Lang chain workflow design help needed

I have a basic understanding of how langchain works and I have built a few flows using n8n langchain nodes already. I am now trying to level up.

I need help designing a work flow that has an AI (open AI GPT 4) answer 40 different questions. The source date to be queried lies in a pinecone vector data base. I would also need the AI to be able to access the web and it’s own general training to help answer the questions.

The 40 questions are pre set, so I am not after a chat bot. The questions are in a google sheet. So I need the flow to pick up the questions, use the lang chain nodes and tools to ask each of the questions, and the write the answer back to the google sheet.

The use case is creating a marketing strategy document derived from querying a vector database that houses all the info scraped from a website. The 40 questions and answers are used to create the final report. Right now I just need a way to ask the questions and get the answers.

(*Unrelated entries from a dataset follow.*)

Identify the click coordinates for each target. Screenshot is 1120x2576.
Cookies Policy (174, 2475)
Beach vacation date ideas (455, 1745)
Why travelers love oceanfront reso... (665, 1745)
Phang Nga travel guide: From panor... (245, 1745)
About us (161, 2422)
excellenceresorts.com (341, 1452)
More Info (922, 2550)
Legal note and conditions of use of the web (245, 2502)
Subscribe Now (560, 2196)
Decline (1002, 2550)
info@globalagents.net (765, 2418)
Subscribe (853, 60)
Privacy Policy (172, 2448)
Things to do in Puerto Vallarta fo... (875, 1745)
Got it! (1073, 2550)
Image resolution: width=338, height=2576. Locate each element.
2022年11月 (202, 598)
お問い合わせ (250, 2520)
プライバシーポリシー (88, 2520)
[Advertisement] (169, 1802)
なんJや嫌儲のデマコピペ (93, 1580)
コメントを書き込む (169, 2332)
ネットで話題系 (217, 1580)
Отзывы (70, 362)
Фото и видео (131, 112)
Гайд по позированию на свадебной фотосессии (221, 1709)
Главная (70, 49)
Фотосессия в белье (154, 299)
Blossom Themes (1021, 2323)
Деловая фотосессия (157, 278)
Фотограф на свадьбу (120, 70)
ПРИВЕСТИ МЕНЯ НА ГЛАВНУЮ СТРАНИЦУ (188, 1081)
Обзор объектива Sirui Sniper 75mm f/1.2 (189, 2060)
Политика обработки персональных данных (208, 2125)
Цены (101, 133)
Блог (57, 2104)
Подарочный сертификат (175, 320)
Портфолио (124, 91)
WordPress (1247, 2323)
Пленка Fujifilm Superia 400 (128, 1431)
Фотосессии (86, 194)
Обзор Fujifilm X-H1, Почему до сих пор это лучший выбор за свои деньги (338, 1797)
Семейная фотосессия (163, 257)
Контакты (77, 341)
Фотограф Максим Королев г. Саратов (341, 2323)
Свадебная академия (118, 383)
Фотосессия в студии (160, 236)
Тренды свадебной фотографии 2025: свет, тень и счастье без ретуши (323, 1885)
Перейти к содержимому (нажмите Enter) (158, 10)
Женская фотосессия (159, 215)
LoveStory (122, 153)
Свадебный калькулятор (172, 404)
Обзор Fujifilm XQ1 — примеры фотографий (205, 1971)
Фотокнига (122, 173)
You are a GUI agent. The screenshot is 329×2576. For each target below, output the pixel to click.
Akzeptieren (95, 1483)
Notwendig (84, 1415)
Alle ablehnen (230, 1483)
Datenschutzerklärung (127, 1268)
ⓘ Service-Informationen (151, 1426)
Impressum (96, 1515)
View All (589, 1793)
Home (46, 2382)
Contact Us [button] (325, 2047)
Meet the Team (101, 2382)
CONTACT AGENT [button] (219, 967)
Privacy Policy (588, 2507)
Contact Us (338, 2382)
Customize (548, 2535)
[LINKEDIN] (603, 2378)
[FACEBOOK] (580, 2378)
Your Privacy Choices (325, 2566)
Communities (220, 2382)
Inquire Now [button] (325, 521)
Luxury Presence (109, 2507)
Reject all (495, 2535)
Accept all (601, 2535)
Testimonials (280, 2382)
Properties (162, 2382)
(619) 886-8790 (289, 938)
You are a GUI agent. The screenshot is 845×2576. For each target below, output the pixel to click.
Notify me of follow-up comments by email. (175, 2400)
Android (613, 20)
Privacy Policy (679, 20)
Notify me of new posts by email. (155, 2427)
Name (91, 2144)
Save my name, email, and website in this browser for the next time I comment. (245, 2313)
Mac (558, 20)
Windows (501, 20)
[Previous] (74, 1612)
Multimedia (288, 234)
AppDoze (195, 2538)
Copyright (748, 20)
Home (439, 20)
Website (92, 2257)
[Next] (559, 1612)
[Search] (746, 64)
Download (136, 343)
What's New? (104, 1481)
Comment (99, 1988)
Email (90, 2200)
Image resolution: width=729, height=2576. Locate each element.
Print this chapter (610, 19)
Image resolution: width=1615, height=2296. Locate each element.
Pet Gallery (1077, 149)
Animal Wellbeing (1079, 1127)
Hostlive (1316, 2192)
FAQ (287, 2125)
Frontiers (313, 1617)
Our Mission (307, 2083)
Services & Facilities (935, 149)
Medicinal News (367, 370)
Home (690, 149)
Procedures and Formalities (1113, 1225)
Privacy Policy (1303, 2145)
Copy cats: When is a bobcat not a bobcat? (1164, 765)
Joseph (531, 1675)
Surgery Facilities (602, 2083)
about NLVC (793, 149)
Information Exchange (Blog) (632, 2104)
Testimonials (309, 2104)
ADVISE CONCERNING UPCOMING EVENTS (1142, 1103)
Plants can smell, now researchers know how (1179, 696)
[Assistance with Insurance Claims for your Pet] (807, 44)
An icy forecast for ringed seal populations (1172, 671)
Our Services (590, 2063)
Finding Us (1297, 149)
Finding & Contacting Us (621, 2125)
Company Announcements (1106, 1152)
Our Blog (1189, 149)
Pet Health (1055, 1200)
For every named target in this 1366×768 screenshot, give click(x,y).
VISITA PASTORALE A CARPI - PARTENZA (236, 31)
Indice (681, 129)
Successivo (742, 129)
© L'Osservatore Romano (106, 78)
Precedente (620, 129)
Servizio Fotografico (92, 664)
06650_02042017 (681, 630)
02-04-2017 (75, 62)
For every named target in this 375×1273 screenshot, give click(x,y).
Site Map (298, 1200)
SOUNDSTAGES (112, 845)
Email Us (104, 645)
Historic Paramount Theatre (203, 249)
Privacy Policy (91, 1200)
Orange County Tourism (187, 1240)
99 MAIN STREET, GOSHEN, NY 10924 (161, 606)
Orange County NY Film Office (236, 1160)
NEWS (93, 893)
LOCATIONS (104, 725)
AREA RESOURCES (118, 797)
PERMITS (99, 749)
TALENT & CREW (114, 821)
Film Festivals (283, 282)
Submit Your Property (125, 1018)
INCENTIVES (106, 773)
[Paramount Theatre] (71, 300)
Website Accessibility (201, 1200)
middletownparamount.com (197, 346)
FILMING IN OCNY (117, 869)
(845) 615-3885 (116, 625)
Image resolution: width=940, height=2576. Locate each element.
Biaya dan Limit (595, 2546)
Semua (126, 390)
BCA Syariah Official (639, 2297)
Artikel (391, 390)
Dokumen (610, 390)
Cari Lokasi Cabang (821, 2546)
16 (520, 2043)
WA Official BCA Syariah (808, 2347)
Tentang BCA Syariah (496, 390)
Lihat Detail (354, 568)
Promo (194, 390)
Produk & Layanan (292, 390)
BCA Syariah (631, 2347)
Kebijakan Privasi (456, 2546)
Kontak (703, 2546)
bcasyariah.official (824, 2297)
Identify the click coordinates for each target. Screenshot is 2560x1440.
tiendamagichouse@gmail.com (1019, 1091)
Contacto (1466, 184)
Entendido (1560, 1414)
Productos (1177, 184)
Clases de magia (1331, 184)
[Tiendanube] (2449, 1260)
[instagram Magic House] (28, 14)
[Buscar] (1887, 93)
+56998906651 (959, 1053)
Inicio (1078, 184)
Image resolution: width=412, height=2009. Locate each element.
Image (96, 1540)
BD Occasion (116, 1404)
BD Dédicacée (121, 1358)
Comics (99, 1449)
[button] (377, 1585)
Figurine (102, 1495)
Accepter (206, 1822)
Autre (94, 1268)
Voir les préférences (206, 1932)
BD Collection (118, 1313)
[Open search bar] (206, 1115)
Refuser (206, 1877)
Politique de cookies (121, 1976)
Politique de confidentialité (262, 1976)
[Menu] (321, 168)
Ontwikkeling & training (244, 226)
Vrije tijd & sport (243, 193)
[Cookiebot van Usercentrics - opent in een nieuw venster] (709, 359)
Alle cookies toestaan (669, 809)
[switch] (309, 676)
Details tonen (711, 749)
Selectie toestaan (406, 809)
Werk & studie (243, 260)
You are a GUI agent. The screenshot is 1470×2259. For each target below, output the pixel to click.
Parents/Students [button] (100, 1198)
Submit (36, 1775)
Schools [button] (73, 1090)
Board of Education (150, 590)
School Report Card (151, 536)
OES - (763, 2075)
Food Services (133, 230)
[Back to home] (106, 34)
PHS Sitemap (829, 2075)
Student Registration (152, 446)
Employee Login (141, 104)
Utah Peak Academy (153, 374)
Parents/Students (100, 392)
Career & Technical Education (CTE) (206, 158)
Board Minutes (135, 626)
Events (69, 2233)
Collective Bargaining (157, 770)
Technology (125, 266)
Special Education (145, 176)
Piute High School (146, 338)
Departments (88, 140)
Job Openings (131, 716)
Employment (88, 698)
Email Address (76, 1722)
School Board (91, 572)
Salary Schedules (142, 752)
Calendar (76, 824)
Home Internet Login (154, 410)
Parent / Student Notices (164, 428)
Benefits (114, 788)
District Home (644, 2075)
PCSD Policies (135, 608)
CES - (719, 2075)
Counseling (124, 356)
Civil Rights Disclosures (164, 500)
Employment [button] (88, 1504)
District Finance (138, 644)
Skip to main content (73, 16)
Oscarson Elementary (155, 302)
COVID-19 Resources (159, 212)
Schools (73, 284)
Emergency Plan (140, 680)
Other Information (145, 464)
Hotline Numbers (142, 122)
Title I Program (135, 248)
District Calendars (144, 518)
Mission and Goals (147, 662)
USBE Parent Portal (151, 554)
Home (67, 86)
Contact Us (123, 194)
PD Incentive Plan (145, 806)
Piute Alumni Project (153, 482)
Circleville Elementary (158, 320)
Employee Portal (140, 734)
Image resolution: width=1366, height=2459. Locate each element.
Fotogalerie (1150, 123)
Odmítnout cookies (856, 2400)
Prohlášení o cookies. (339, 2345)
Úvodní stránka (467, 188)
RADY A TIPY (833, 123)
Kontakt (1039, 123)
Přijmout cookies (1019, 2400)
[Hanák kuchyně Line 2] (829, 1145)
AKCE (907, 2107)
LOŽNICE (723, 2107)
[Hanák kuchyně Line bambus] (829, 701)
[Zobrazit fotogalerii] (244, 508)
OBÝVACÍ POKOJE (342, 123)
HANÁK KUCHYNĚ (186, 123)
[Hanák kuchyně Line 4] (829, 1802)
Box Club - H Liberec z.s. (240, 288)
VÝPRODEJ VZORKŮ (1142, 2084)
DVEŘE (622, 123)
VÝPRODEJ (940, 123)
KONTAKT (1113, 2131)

I have created a workflow that does the job but in a clumsy way, not using lang chain. I have summarised the website to get the content below the open AI token threshold for queries and to keep cost down. Then I have 40 open AI nodes, one for each question, and each time I include the web summary in the prompt.

I figure there must a smarter more efficient way to do this using the new neat lang chain nodes?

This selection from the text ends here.